_Objectives_:
A) In the forum thread about variable combinations with conditions, which procedure does the reply recommend instead of stepwise regression?
B) From the forum thread about variable combinations with conditions, return everything from "proc sql noprint;" down to "model logit_ODR=&varlist.".

start Passage to read

DATA Step, Macro, Functions and more

all combination with conditions

Reply
Occasional Contributor
Posts: 15

all combination with conditions

Hi everyone,

 

I would like to ask for helping with the programming logic. I have a list of variables after clustering which will be used in the regression step for model building. Please see the table below:

 

1.PNG

 

 

I have used the code proc reg to create all combination before the regression step. Please see the code below:

 

/*Combination selection*/

proc sql noprint;
select Variable
into :varlist
separated by " "
from PD.cluster_&segment._select;
quit;

%macro select(n,out);

dm 'odsresults; clear';

proc reg data=PD.MEF_ALL_&segment.;
model logit_ODR=&varlist.
/ selection=adjrsq start=&n. stop=&n.;
ods output subsetselsummary=&out._&n.;
quit;

%mend;

%select(1,select);
%select(2,select);
%select(3,select);

However, the combination which have been create from the code above are contain the same variables in same cluster or the same sub_group. I would like the help for logic to avoid a combination with same cluster or same sub_group. The combination should contain only difference cluster or not same sub_group.

 

Please help for programming logic, I have been working on this for 2 days but I couldn't figure it out.

 

Thank a lot.

Respected Advisor
Posts: 2,661

Re: all combination with conditions

I can't help with the programming logic, but I can help with the analysis logic, which is poor. Running all these stepwise regressions is not a good idea. Stepwise by itself is not a good idea (just go to your favorite search engine, type in "problems with stepwise regression").

 

A better solution is to fit your model using PROC PLS (Partial Least Squares) which will perform much better with all these correlated variables than anything stepwise regression can produce.

--
Paige Miller
PROC Star
Posts: 8,117

Re: all combination with conditions

How to you want to determine which variables are included and excluded? I presume that you want to exclude independent variables based on what is already selected. That is, no action needed when n=1 (let's assume that the variable selected was durable_C_lg6, from Cluster_num 1 and the Sub_group durable). For n=2, the first variable will be the one from n=1 (i.e., durable_C_lg6), but the second variable has to be the next one that adds the most to the model but selected from a list that doesn't contain any variable from either Cluster_num=1 or the Sub_group durable (let's assume that will be PCI_C_lg1 (from Cluster_num=2 and Sub_group=PCI).

end Passage to read
start Data provided

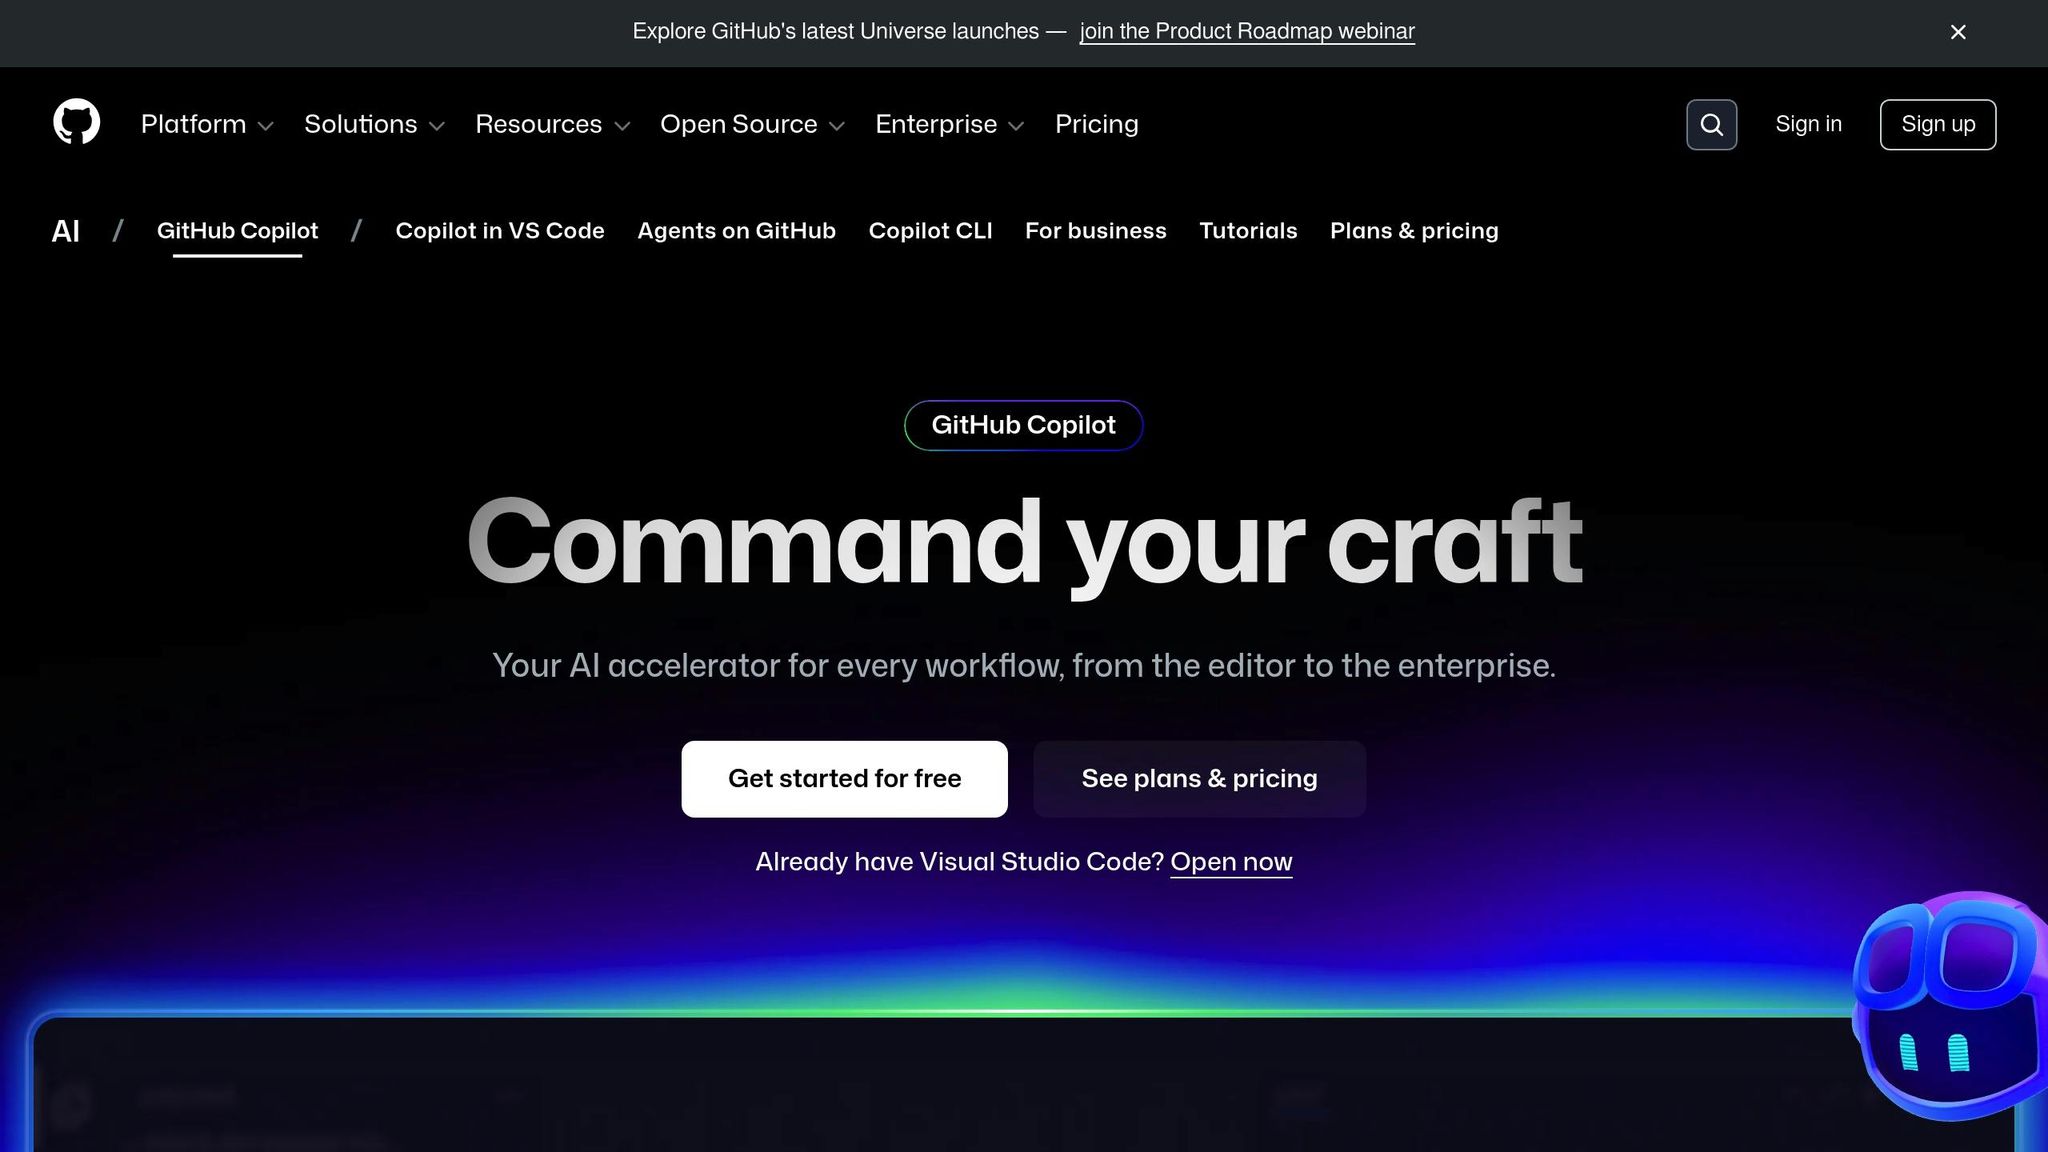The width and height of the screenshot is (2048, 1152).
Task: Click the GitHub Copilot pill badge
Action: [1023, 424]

end Data provided

_Exercise results_:
A) PROC PLS (Partial Least Squares).

B)
proc sql noprint;
select Variable
into :varlist
separated by " "
from PD.cluster_&segment._select;
quit;

%macro select(n,out);

dm 'odsresults; clear';

proc reg data=PD.MEF_ALL_&segment.;
model logit_ODR=&varlist.